Einer von ihnen heißt Walid. Während Walid auf dem Betonboden kniete und
aus dem Fenster schoss, schlug im rechten Nachbarhaus, zehn Meter entfernt,
eine Rakete ein, deren Explosion noch den Boden erschütterte, auf dem Walid
kniete. Durch das Fenster sah er den Einschlag. Drei Rebellen starben durch
die Rakete, sieben sind schwer verwundet. Die Verletzten wurden hinter das
Haus gebracht, der Sand färbte sich rot. Ein Pick-up rauschte herbei, auf
dessen Ladefläche die Verwundeten an Baukränen vorbei weggefahren werden.
Danach wurden die Toten geborgen und in Decken gehüllt. Einer der Toten war
so zerfetzt, dass seine Körperteile einzeln geborgen und auf die Ladefläche
gelegt werden mussten. Bei der Abfahrt riefen dreißig Rebellen im Chor:
„Gott ist groß!“ Als das Fahrzeug hinter einem Haus verschwunden war,
gingen sie wieder zu ihren Stellungen zurück und feuerten weiter.
„Heute fielen an der Westfront dreizehn Kämpfer“, sagte am Abend Oberarzt
Abdulrahim im Feldlazarett in der Farabischule. In seinen Händen hielt er
das Märtyrerbuch mit den Namen der Gefallenen. Auf den Fluren hockten
erschöpfte Rebellen, in einem Klassenraum lag ein Verwundeter, der zitterte
und dessen Kopf und Hände von Kameraden festgehalten wurden. Immer wenn ein
Kämpfer seinen Verletzungen erlag, schossen die Rebellen minutenlang in die
Luft. Zweimal taten sie das in dieser Stunde. Einer sagte: „Wir bezahlen
einen hohen Preis für die Befreiung unseres Landes.“
## Ein Auge verloren
In Sirte hat auch Hamsa gekämpft, er hat dabei sein rechtes Auge verloren.

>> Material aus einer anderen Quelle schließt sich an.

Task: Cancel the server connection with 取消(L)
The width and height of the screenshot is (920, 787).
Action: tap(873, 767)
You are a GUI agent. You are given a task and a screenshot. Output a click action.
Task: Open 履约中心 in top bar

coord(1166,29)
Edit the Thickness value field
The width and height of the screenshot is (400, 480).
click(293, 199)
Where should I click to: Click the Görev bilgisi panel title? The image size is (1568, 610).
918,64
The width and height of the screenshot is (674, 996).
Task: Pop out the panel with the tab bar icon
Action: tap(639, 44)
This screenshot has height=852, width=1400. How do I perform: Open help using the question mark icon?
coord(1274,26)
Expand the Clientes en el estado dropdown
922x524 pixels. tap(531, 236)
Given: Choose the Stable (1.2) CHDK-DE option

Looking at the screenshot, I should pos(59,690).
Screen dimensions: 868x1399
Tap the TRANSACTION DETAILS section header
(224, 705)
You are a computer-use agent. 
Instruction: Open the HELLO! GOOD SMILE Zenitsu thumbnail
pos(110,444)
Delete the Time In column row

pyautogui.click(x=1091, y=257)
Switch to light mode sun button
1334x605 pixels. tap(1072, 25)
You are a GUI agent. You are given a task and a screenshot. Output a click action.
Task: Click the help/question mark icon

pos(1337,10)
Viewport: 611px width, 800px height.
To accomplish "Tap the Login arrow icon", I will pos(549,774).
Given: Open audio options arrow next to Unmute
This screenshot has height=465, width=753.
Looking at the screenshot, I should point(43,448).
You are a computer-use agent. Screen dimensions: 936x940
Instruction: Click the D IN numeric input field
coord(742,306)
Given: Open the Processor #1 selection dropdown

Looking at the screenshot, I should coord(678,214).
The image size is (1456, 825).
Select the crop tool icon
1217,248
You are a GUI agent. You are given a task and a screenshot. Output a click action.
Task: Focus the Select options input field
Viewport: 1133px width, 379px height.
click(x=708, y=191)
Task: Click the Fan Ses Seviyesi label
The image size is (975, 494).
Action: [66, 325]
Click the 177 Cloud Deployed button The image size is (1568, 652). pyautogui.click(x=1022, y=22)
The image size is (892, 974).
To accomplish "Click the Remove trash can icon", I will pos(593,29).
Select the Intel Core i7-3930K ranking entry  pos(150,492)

„Das war es mir wert, denn ich habe für die Befreiung meines Volkes
gekämpft“, sagt der 23-Jährige, der inzwischen in Tripolis ist. Er steht am
Rande eines Benefizkonzerts, bei dem für Kriegsverwundete gesammelt wird,
und erzählt, dass er 26 Tage lang in Sirte gekämpft habe.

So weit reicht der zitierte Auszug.